**Problem description**
In the copy, keep the lines from the first line of the material below through the line containing "This screenshot has width=934, height=595." exactly as they are, and include no pictures.

**Entries shown**

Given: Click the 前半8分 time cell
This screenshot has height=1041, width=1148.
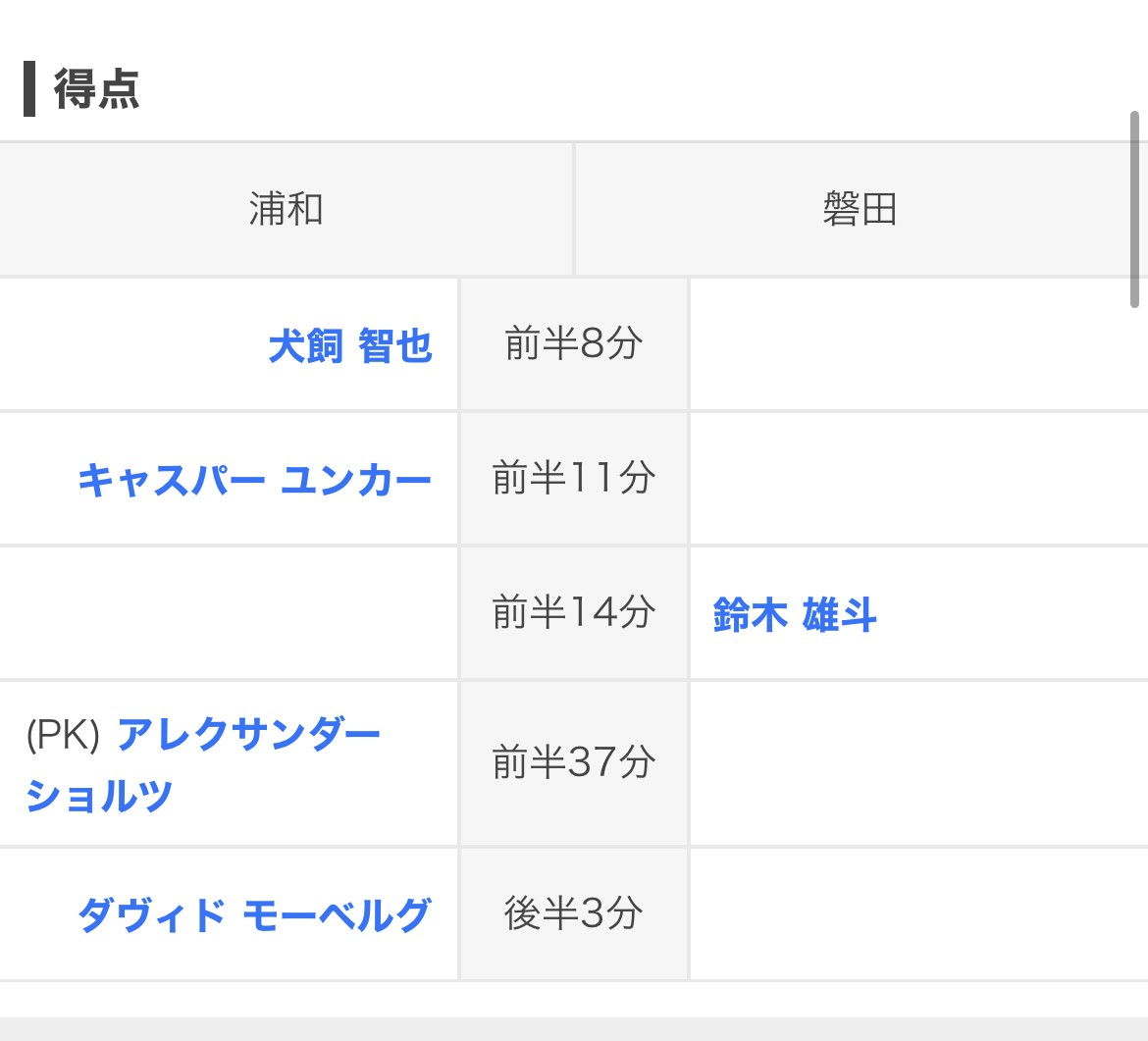Looking at the screenshot, I should pyautogui.click(x=573, y=344).
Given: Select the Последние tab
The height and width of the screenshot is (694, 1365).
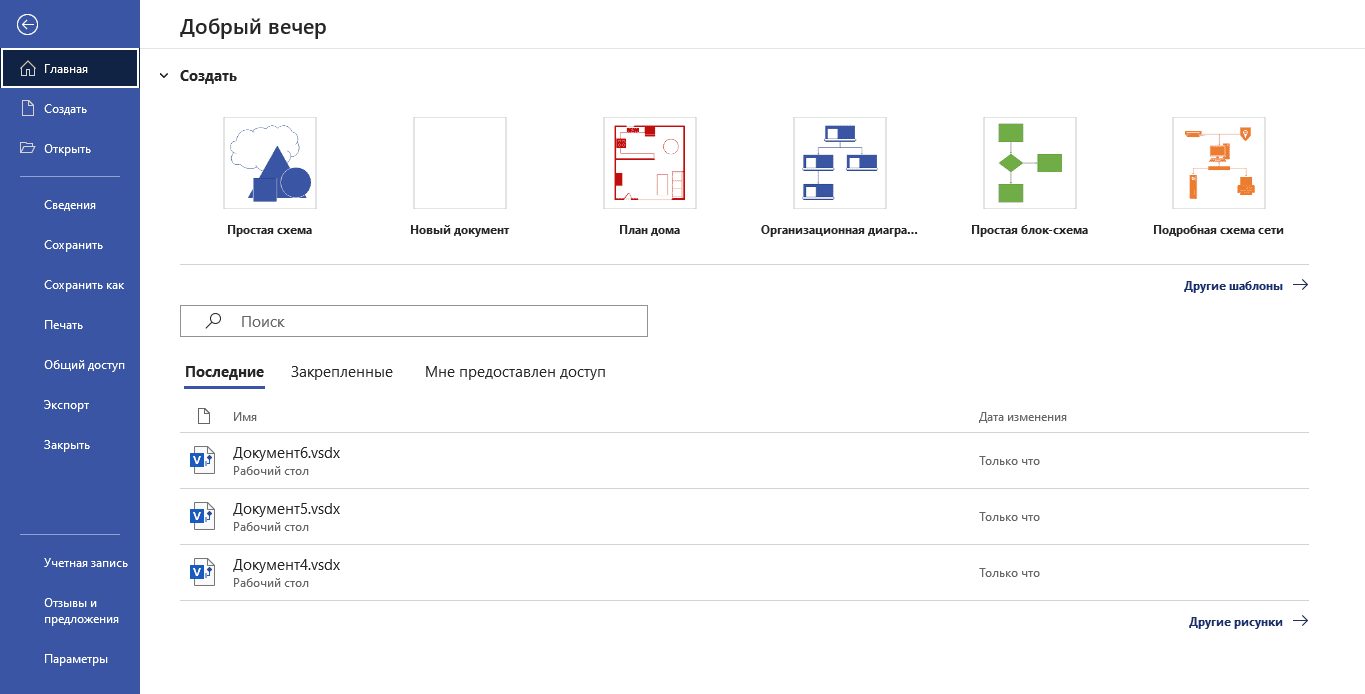Looking at the screenshot, I should [224, 372].
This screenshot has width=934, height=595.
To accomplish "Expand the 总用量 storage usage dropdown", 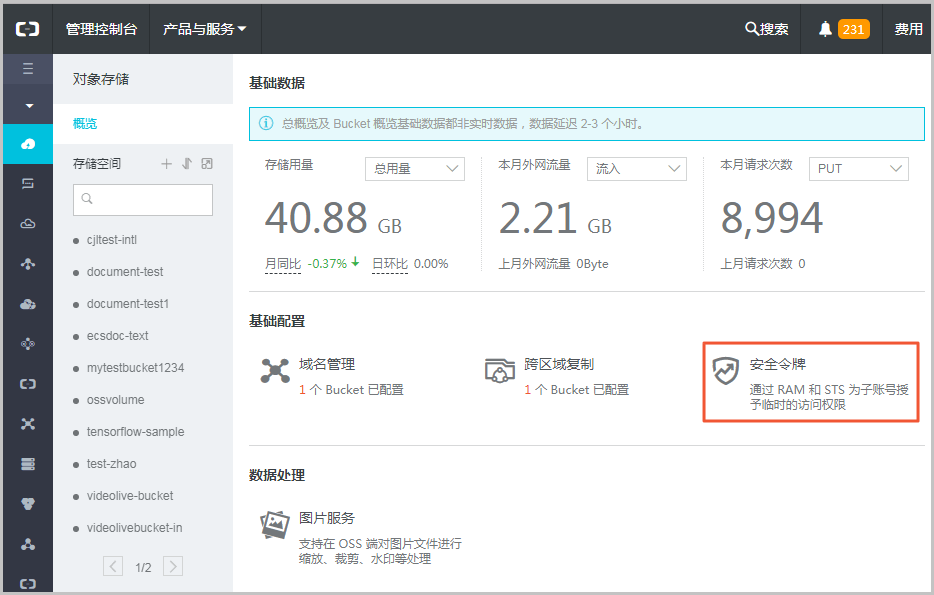I will click(x=414, y=168).
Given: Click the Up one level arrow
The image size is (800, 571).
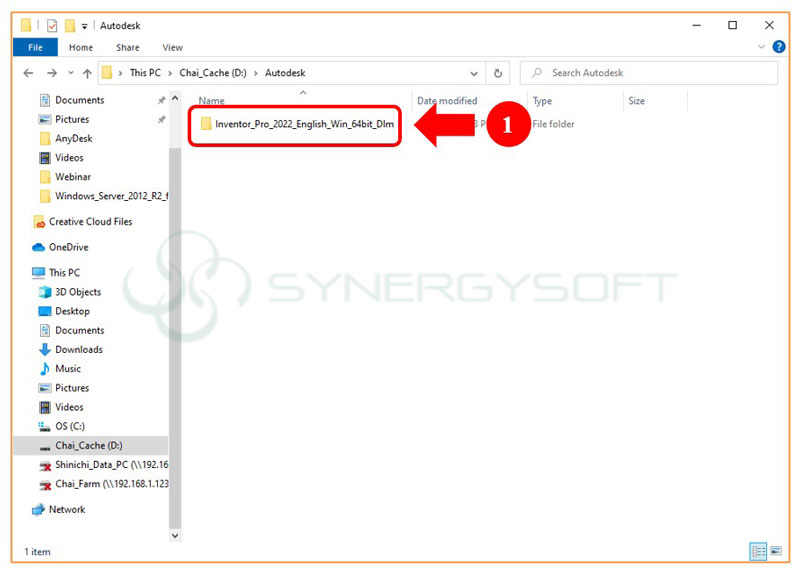Looking at the screenshot, I should point(88,73).
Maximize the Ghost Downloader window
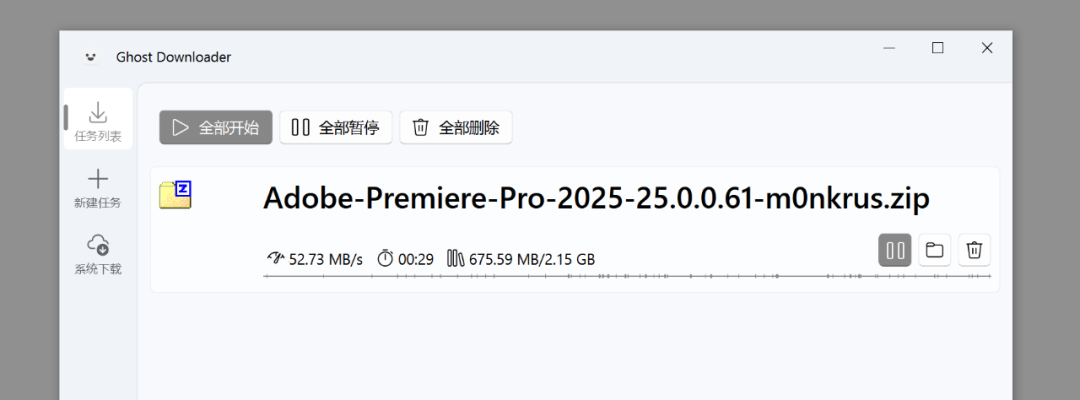Image resolution: width=1080 pixels, height=400 pixels. (937, 48)
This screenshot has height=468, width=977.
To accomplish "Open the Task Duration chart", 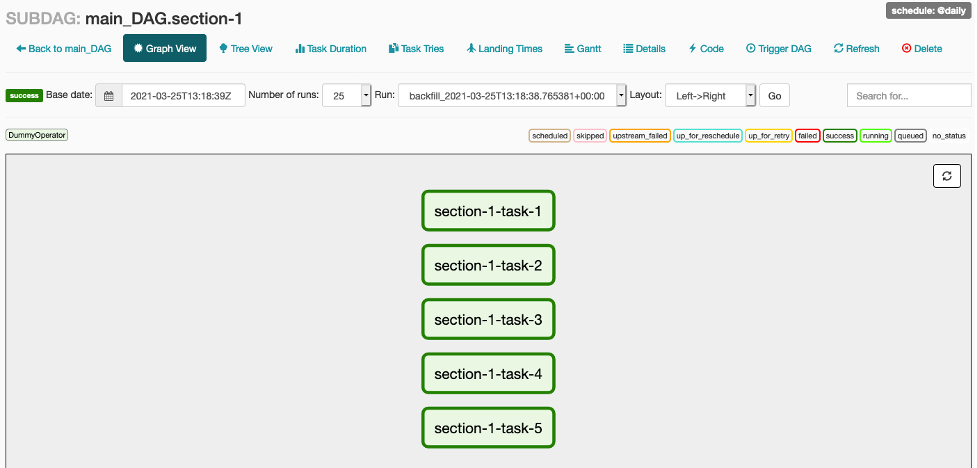I will click(330, 48).
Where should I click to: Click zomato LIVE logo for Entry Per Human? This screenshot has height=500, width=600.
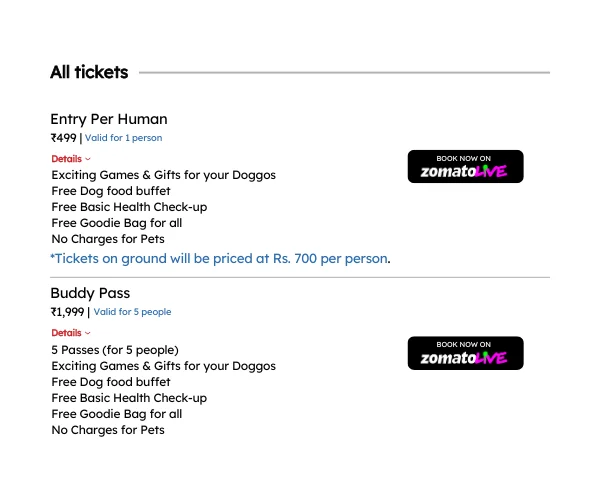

**Written solution**
Given: Click the 前半8分 time cell
This screenshot has height=1041, width=1148.
Looking at the screenshot, I should pyautogui.click(x=573, y=344).
Given: Select the Последние tab
The height and width of the screenshot is (694, 1365).
Looking at the screenshot, I should [224, 372].
This screenshot has width=934, height=595.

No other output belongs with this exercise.